Apakah Undang-Undang No. 40 Tahun 1999 tentang Pers merupakan lex specialis dari KUHP masih menjadi perdebatan yang belum berujung. Beberapa pendapat yang menyatakan UU Pers merupakan lex specialist, seperti: a) Mereka yang menjalankan tugas jurnalistik, tidak bisa dijerat dengan pasal-pasal pencemaran nama baik dalam KUHP; b) Pasal 50 KUHP menyebutkan, “Barangsiapa melakukan perbuatan untuk melaksanakan ketentuan undang-undang tidak dipidana”; 3) Pasal 3 ayat (1) UU Pers menyatakan salah satu fungsi pers nasional adalah melakukan kontrol sosial. Karena tugas jurnalistik yang dilakukan oleh insan pers dianggap sebagai perintah Undang-Undang Pers, maka jurnalis yang menjalankan tugas jurnalistik itu tidak bisa dipidana; 4) Pasal 310 KUHP menyatakan, bahwa pencemaran nama baik bukan pencemaran nama baik bila dilakukan untuk kepentingan umum. Berdasarkan Pasal 6 butir d UU Pers, pers nasional melakukan pengawasan, kritik, koreksi dann saran terhadap hal-hal yang berkaitan dengan kepentingan umum;
5) Jika ada masyarakat yang merasa dirugikan atau dicemarkan nama baiknya oleh pemberitaan pers, ia harus menggunakan hak jawabnya dan pers wajib melayani hak jawab itu. Kalau pers tidak mau memuat hak jawab tersebut, UU Pers mencantumkan ancaman denda Rp. 500 juta. Kalau hak jawab sudah dilayani utuh, maka problem selesai. Setelah hak jawab digunakan, pihak yang dirugikan tidak dapat lagi mengajukan gugatan perdata terhadap pers; 6) Wartawan terikat pada UU Pers dan Kode Etik Jurnalistik. Sesuai dengan Pasal 7 ayat (2) UU Pers yang menyatakan, bahwa wartawan harus memiliki dan menaati kode etik. Kode etik menyatakan, bahwa wartawan tidak boleh membuat berita yang memfitnah dan tidak berimbang; 7) Dalam hal etika dan pers selalu dapat dikontrol oleh masyarakat. Bentuk kontrol pers adalah jaminan hak jawab dan hak koreksi bagi orang yang dirugikan oleh pemberitaan, media watch dan dewan pers; 8) Pekerjaan jurnalistik adalah bersifat self regulatory, sehingga untuk menjalankan tugasnya ia harus dilindungi dengan ketentua khusus.  
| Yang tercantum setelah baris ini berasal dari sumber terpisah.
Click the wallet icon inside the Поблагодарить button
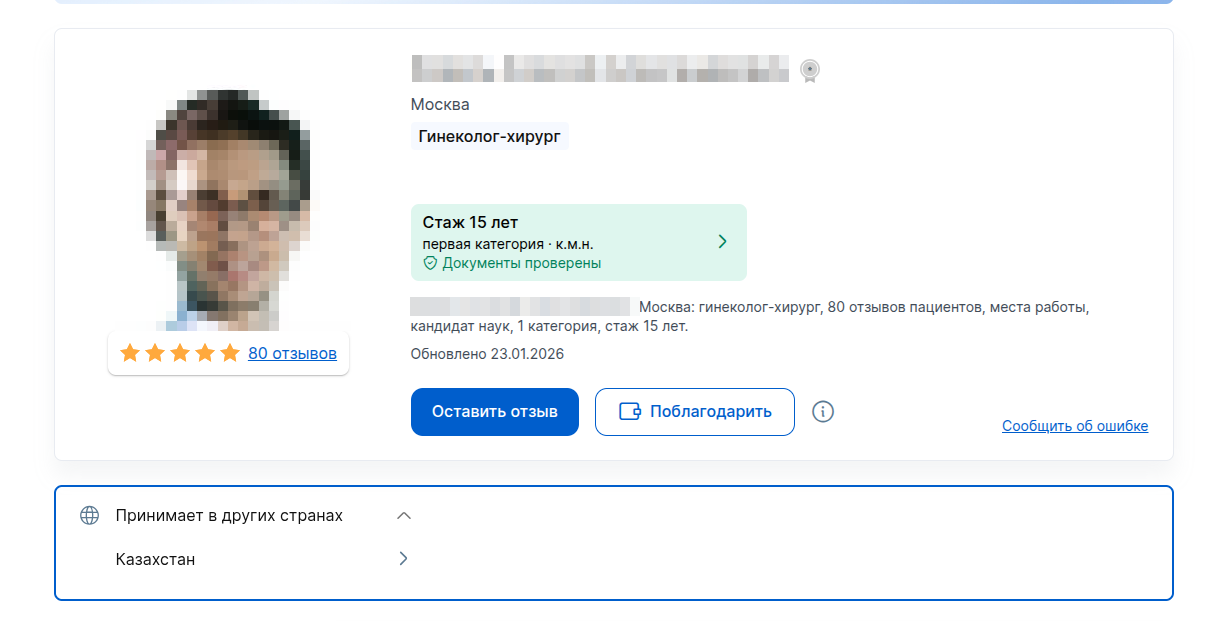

Beberapa pendapat yang menyatakan UU Pers bukan lex specialist: 1) Sebuah perbuatan, baik direstui oleh hukum, disuruh oleh hukum, atau tidak dilarang oleh hukum, harus dilakukan sesuai dengan peraturan-peraturan yang ada, sesuai dengan kepatutan dan tidak boleh melanggar hak orang lain; 2) Pasal-pasal pencemaran nama baik dan penghinaan dalam KUHP masih berlaku, dan UU Pers sebagai lex specialist hanya bermanfaat bagi kalangan pers saja; 3) Materi dalam UU Pers dianggap tidak lengkap, sehingga tidak bisa dijadikan sebagai lex specialist dari KUHP. Dalam UU Pers tidak diatur soal pemidanaan. UU Pers tidak menyebutkan soal pencemaran nama baik, dan sama sekali tidak membahas soal hukum yang sangat kompleks itu; 4) Tidak terlihat sedikitpun indikasi, baik itu dari UU Pers maupun dari catatan-catatan selama penyusunan undang-undang tersebut yang mengindikasikan, bahwa UU Pers memang ditujukan sebagai lex specialist.
Adapun solusi yang mereka tawarkan, seperti mengubah KUHP maupun KUHPerdata, dan memuat hal-hal terkait dalam UU Pers. Sekian.